▶ **Exercise requirements**:
Transcribe the listing exactly, so that nothing but the pictures is missing.

▶ **Data to use**:
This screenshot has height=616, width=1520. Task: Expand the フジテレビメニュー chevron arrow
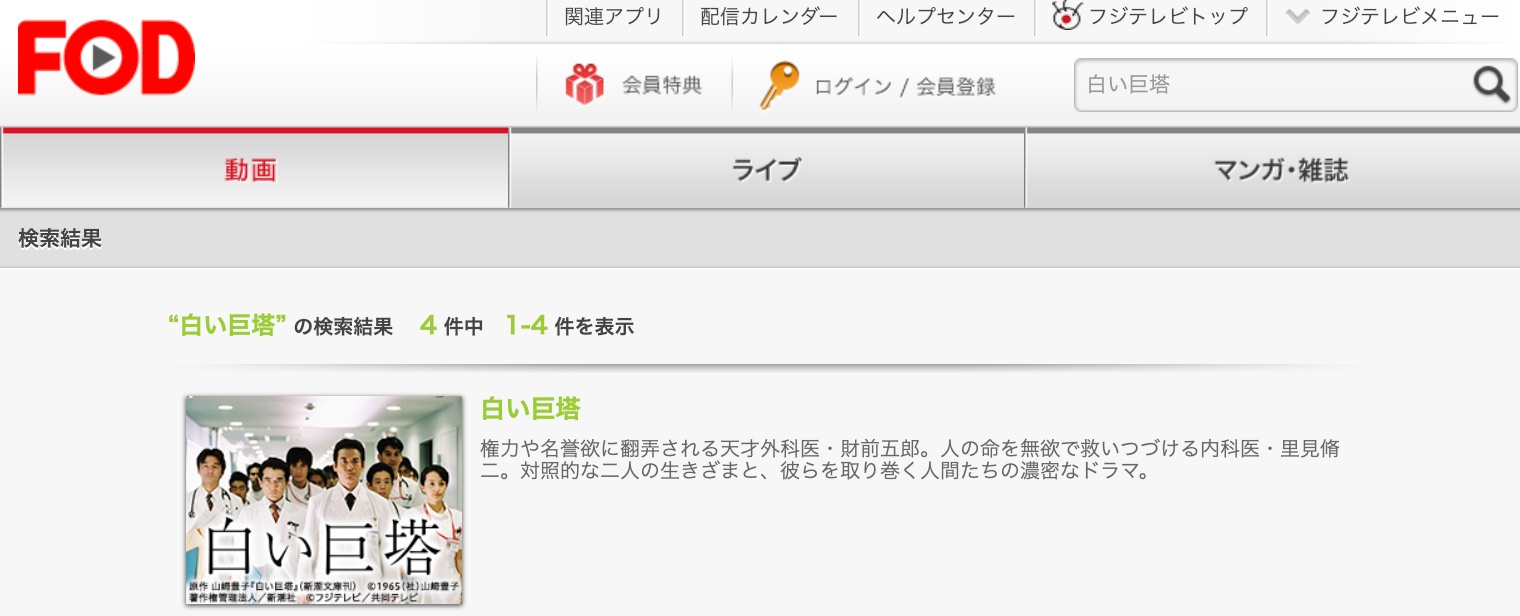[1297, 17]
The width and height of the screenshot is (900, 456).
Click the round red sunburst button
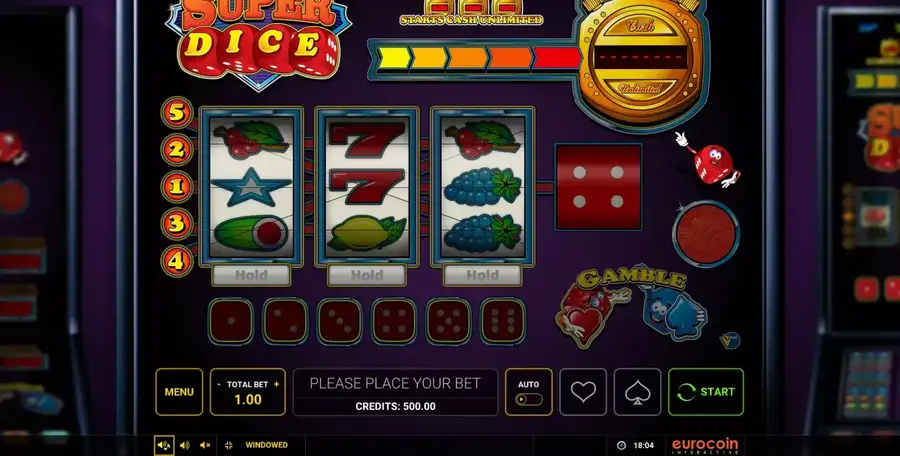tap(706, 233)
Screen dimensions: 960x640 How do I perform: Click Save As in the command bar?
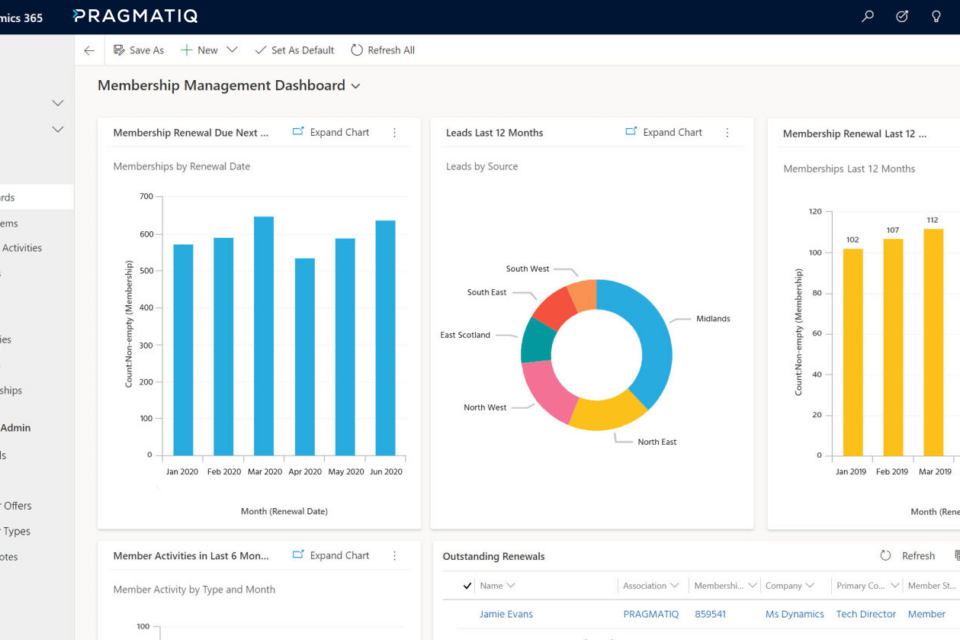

▶ **Response**:
This screenshot has height=616, width=1520. Task: Expand the フジテレビメニュー chevron arrow
[1297, 17]
The width and height of the screenshot is (900, 456).
Click the round red sunburst button
tap(706, 233)
Screen dimensions: 960x640 How do I perform: Click Save As in the command bar?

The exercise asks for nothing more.